Through the establishment of the new zone, named Gyeongbuk Cell-Cultivated Foods Regulatory-Free Special Zone (RFSZ), the South Korean government hopes to minimise and address legal obstacles faced by cell-based meat manufacturers, advancing the nation’s workforce and progress in the sector, while also establishing global standards for the novel foods.


Local publication ET News reported that the South Korean government will invest KRW 19.9 billion (approx. $14.37 million) into the new zone, which will be operational for five years, starting next month.

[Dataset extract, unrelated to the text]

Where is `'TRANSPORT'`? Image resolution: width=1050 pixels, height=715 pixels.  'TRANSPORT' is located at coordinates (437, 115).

The zone will harbour ten cultured meat companies: TissenBioFarm, LARTBIO, DaNAgreen, Seawith, Micro Digital, Mynu, LMK, SSBIO PHARM, K-Bio CMO Center and Gyeongbuk TP. It will consist of two major projects, the establishment of a cell bank and mass production, and demonstration of commercialisation.


TissenBioFarm will work under the sub-project 'Demonstration of Mass Production and Commercialization,' and will develop and demonstrate marketable cell-based foods, using its proprietary 3D biofabrication method for mass production and food additives for the taste and texture of the meat.


Han Wonil, CEO of TissenBioFarm, said:

“The designation of the GCFRSZ is going to be a major turning point not only for our company but for the local economy and the cell-cultivated food industry in South Korea. With this designation, we will strengthen our competitiveness in the global market and grow with local partners. We look forward to seeing Gyeongsangbuk-do becoming a global hub in cell-cultivated food technology.”

The cell-based meat RFSZ was inaugurated by the governors of Gyeongsangbuk-do and Uiseong-gun county and is one of various efforts in the country to build a more welcoming environment for cell-based meat. The governors recently finished work on a local industry support centre in its Bio Valley General Industrial Complex and are currently constructing a Good Manufacturing Practice facility for start-ups in this space, which is set to be completed later this year.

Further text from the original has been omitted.